The second situation is when anxiety coexists with bipolar disorder. This is where lamotrigine has its strongest rationale, because SSRIs can sometimes destabilize mood in people with bipolar disorder. Lamotrigine treats the bipolar component directly and may take the edge off co-occurring anxiety without the risks that serotonin-based medications pose for mood cycling. Experts in mood disorders have noted lamotrigine as one option for managing this overlap, alongside medications like gabapentin, topiramate, or certain atypical antipsychotics.
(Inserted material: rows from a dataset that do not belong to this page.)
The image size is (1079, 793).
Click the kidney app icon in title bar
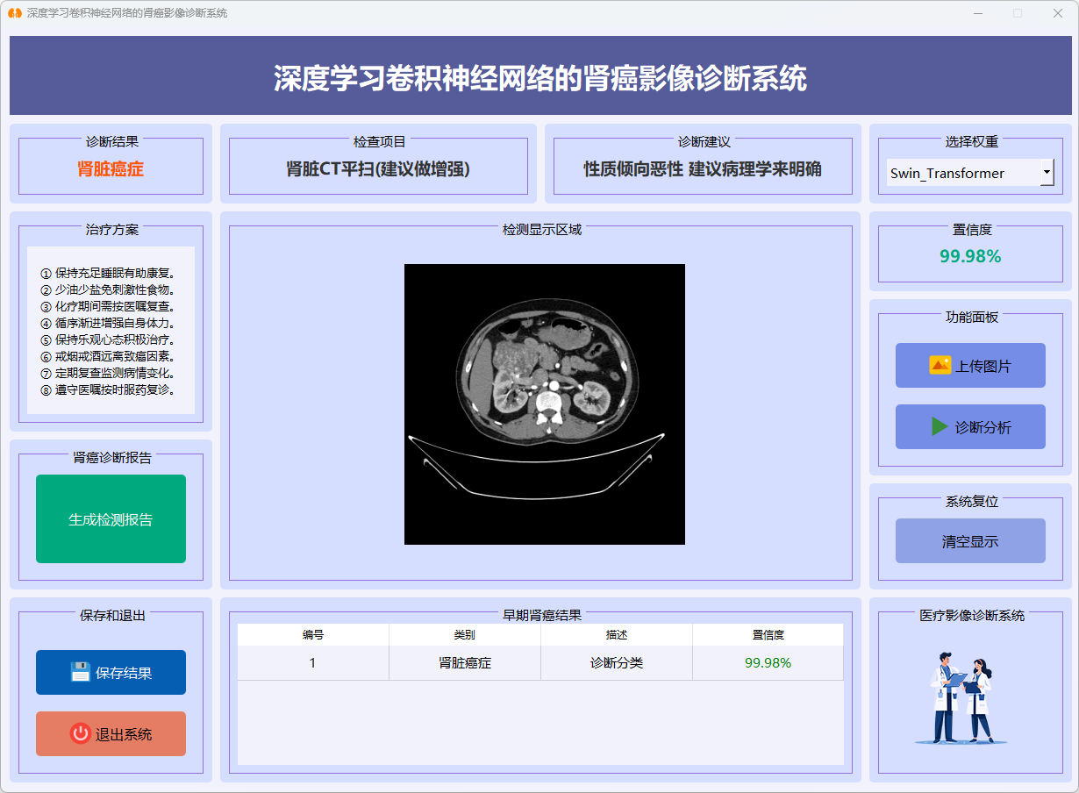[14, 13]
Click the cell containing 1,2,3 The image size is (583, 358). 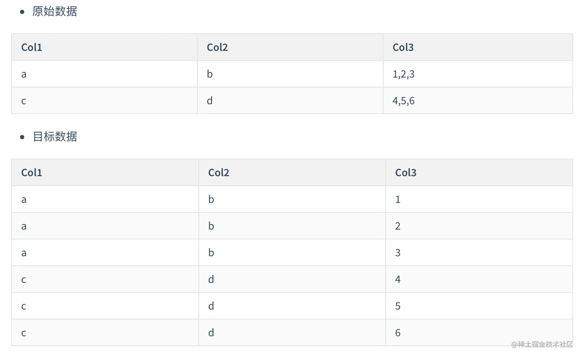(478, 74)
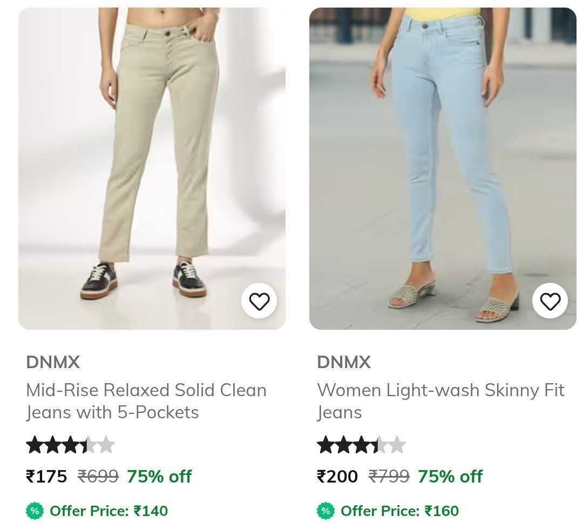Open star rating of Light-wash Skinny jeans
Viewport: 583px width, 523px height.
[361, 445]
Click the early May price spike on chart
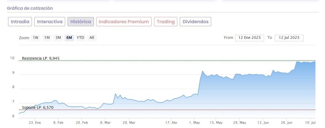The width and height of the screenshot is (325, 128). click(203, 71)
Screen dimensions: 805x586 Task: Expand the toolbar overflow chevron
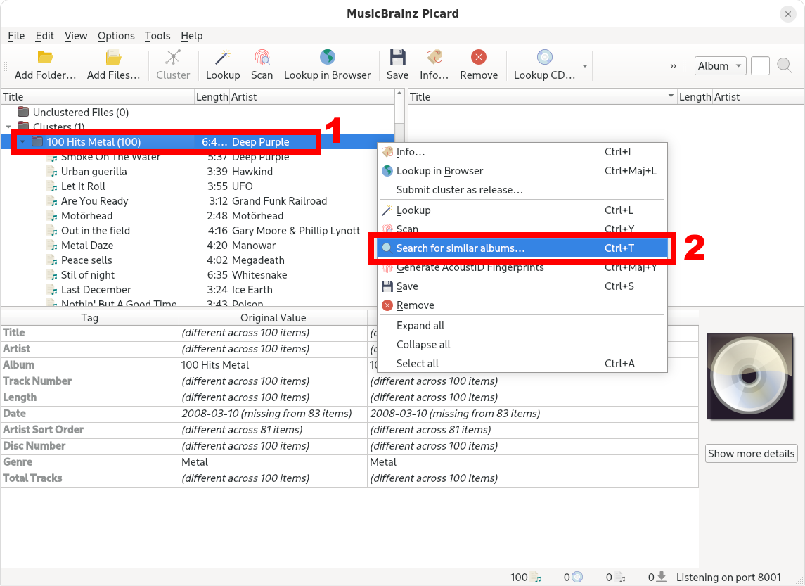[673, 66]
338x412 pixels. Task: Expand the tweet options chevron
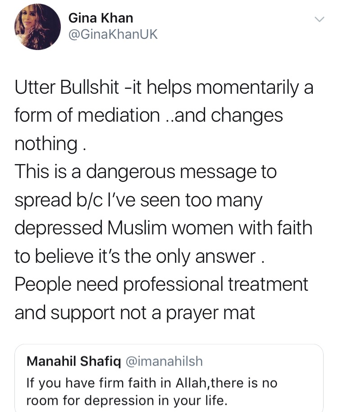pos(320,19)
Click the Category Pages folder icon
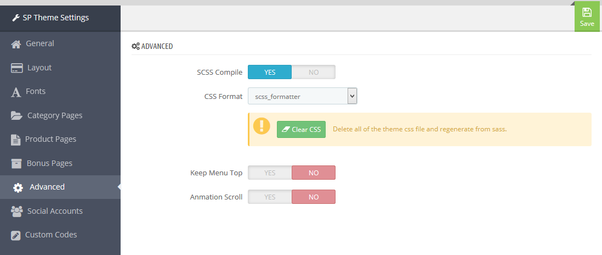Viewport: 602px width, 255px height. pyautogui.click(x=17, y=116)
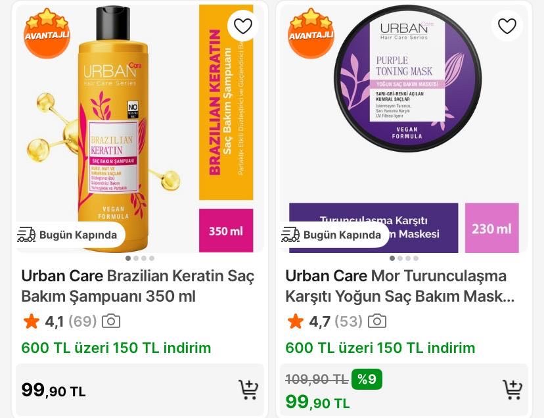Select last image dot of mask carousel

tap(416, 258)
How It Compares to Standard Anxiety Treatments

SSRIs and SNRIs remain the first-line medications for most anxiety disorders, backed by decades of large clinical trials. Lamotrigine doesn’t have that evidence base for anxiety. If you’re dealing with generalized anxiety, social anxiety, or panic disorder without bipolar disorder, your doctor will almost certainly recommend an SSRI or SNRI first, and possibly cognitive behavioral therapy alongside it.

Lamotrigine is better understood as a later option rather than a starting point. It occupies a niche for people who haven’t responded to conventional treatments or who have specific reasons, like bipolar comorbidity, that make standard anxiety medications a poor fit.
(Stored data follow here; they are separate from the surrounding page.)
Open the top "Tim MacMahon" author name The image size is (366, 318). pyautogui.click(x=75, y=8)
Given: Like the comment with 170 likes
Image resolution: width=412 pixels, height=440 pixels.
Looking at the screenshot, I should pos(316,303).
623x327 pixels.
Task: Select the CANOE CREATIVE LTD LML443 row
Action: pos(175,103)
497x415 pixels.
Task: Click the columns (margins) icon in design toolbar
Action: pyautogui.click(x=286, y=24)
Side Effects to Know About

Lamotrigine is generally considered well-tolerated compared to many psychiatric medications. Common side effects include dizziness, headache, drowsiness, blurred or double vision, nausea, dry mouth, and difficulty concentrating. Some people experience coordination problems or uncontrollable shaking. Weight loss and reduced appetite can also occur.

One side effect worth noting for someone seeking anxiety relief: lamotrigine can occasionally cause new or worsening anxiety, irritability, insomnia, or depression. These reactions aren’t common, but they’re worth watching for, especially in the early weeks.

The Serious Rash Risk

The most important safety concern with lamotrigine is a rare but potentially life-threatening skin reaction called Stevens-Johnson syndrome. This condition causes severe blistering and peeling of the skin and requires emergency medical treatment. The risk is the reason lamotrigine must be started at a very low dose and increased slowly over several weeks, a process called titration.

A retrospective study spanning eight years found that lamotrigine has become an increasingly common cause of Stevens-Johnson syndrome, accounting for 40% of cases at one burn referral center between 2019 and 2022. The absolute risk to any individual patient remains low, but it underscores why you should never rush the dose increase or skip the gradual titration schedule. Any unexplained rash, especially in the first two to eight weeks of treatment, warrants immediate medical attention.

What This Means for You

If you’re exploring lamotrigine specifically because you have anxiety alone, the evidence isn’t strong enough to make it a go-to choice. Standard treatments have far more research behind them for primary anxiety disorders. But if you’ve tried those treatments without success, or if your anxiety exists alongside bipolar disorder, lamotrigine is a reasonable option to discuss with a psychiatrist. Its different mechanism of action, working on glutamate rather than serotonin, means it may help in situations where conventional medications haven’t.

The slow dose titration required for safety also means you won’t know quickly whether it’s working. Expect several weeks of gradual dose increases before reaching a therapeutic level, and additional time beyond that to assess whether it’s making a difference.